Trained investigators gathered scholarly profile information from Google Scholar and Scopus for all trainees from the date they started in a NIH/CTSA-supported TS PhD or TST Program until the date of this analysis (8/3/2023). It is required by NIH to follow trainees for at least 10 years after completion of their program, so this approach included the maximum possible time to capture their scholarly activity during and after their time in-program. A total of 141 trainees participated in these programs. All 141 trainees were considered for study inclusion. Trainee profiles were included when the person had an affiliation with the institution or its CTSA partners. If it could not be determined with confidence that a profile belonged to the individual of interest, that person’s information was not included in this analysis. Trainees were divided into two groups: TS PhD students and TST trainees. TST trainees were further subdivided into two subgroups: TST predoctoral and TST postdoctoral trainees.

Google Scholar and Scopus both contained number of publications, number of citations, h-index, and first publication year. Investigators calculated number of citations/year and m-quotient using the data contained therein. M-quotient was defined as h-index divided by “n,” where “n” equaled the number of years since first publication. For trainees with active profiles in both Google Scholar and Scopus, investigators used the Wilcoxon Signed Rank test (for non-normally distributed, paired, numerical data) to evaluate possible differences in number of citations, citations/year, h-index, and m-quotient between the two sources.

Results

A total of 38 (13 TS PhD students and 26 TST trainees) of 141 trainees (27%) had active profiles in both Google Scholar and Scopus that could be matched with confidence, and were therefore eligible for this study. One eligible person was both a TS PhD student and a TST predoctoral trainee; this person was included in both groups (hence the sum of 39). Of the TST trainees, 21 were predoctoral and five were postdoctoral trainees.

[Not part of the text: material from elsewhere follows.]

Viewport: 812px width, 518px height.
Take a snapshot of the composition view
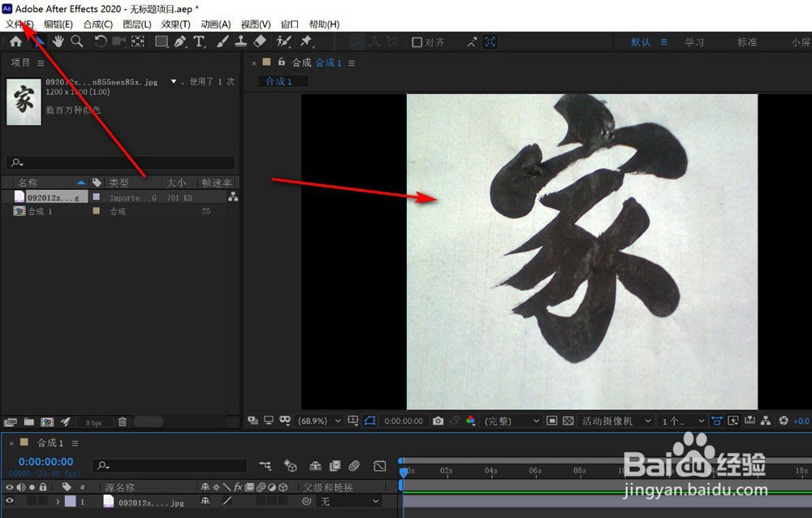[438, 421]
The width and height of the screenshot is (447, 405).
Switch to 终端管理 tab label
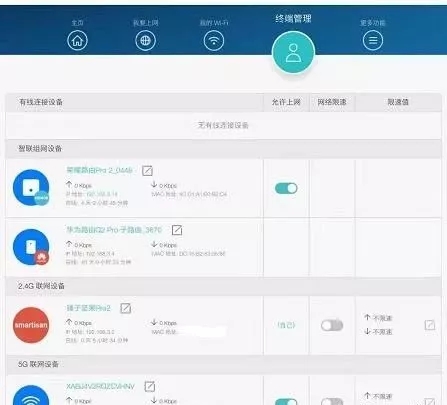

All four metrics (citations, citations/year, h-index, and m-quotient) were significantly higher (p < 0.05) in Google Scholar than Scopus for the entire study population, TS PhD students, TST trainees, and TST predoctoral trainees (Table 1). The comparison for TST postdoctoral trainees (only five individuals), lacked sufficient study power to detect a significant difference; nevertheless, all four bibliometrics were also numerically higher in Google Scholar than Scopus for these postdoctoral trainees as well.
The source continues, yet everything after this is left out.